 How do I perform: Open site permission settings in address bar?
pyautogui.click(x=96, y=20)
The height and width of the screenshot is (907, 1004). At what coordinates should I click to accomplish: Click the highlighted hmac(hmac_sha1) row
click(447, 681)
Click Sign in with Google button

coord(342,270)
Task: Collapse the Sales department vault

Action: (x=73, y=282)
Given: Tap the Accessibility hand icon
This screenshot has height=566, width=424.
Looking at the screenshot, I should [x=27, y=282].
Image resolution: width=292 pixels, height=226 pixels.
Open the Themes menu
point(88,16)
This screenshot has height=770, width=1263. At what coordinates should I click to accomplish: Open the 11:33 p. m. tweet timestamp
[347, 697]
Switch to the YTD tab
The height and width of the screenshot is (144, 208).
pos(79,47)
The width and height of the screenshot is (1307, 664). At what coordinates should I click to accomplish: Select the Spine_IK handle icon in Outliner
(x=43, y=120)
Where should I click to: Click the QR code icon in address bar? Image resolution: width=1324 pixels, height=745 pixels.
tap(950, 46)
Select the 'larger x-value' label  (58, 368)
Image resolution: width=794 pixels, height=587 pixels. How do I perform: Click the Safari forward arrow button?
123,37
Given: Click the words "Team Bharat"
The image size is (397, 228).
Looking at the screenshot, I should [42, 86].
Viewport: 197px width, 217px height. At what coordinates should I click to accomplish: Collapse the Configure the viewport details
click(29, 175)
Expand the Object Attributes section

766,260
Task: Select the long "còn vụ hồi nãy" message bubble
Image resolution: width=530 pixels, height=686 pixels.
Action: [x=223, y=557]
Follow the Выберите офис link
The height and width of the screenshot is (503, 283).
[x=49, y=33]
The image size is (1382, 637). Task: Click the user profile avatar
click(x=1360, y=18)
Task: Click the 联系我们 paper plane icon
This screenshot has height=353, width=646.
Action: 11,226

--- --- ---

• _Task to carry out_
Reproduce, word for word, the stretch of the material from the line containing "Task: Select the" through the final line of the material.

• _Answer in full_
Task: Select the long "còn vụ hồi nãy" message bubble
Image resolution: width=530 pixels, height=686 pixels.
Action: [x=223, y=557]
Follow the Выберите офис link
The height and width of the screenshot is (503, 283).
[x=49, y=33]
The image size is (1382, 637). Task: Click the user profile avatar
click(x=1360, y=18)
Task: Click the 联系我们 paper plane icon
This screenshot has height=353, width=646.
Action: 11,226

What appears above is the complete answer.